There was a suggestion from the Senior Minister, Mr Yaw Osafo-Maafo, that the government would consider reviewing the Petroleum Revenue Management Act to allow for the use of the Heritage Fund to finance the free SHS policy.
But the Minister of Finance, Mr Ken Ofori-Atta, refuted the suggestion, saying the government would be financing the free SHS policy without touching the Heritage Fund.
Speaking on an Accra-based radio station last Saturday, Mr Owusu viewed this as symptomatic of the lack of engagement and clarity with stakeholders on the part of the government.
“You have a limited allocation of resources and in the limited allocation of resources, you must give us the priority areas, and with the priority areas, there is the allocation thereof in pursuit of that. Government must give us its priority areas. Government must give us a road map. If you don’t give a road map for citizens to understand where you want to go, and for us to also create a culture to support where you want to go, you will have problems,” Mr Owusu stated.
With this in mind, Mr Owusu said the discussion on funding for the Free SHS policy would be mute if it was not tied to an overarching policy of development.

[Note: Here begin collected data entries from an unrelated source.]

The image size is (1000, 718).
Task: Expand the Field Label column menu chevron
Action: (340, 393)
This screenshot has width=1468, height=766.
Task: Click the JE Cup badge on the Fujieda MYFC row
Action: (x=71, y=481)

“For me, the issue of SHS is just a tiny drop in the bucket of the total reformation process of our education. To me, the focus should not be on a Heritage Fund per se. The focus should be on what the total reformation policy of government is and what is the road-map to achieving that particular policy,” he added.
Free SHS a political gimmick
Mr Owusu also expressed some cynicism with what he called the politicisation of education, as he suggested that the promise of Free High school education was only a ploy for votes.

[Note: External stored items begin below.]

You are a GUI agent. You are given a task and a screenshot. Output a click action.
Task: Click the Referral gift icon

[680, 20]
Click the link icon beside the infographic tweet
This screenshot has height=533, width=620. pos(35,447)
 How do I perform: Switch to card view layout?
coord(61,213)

“Do you know why people talk about SHS? It is because they think SHS people can vote. You see how politicians have taken education and politicised it. They are looking at SHS students because they think that if they make it free for SHS students, some of them aged 18 and 19 can vote.”
“So it is a voting mindset that we are using to fix an education system that begins at pre-school. If you have 1.5 million young people on the street as a result of not passing the BECE exams, I don’t see how the free SHS will solve the problem. It is for those who pass,” he stated.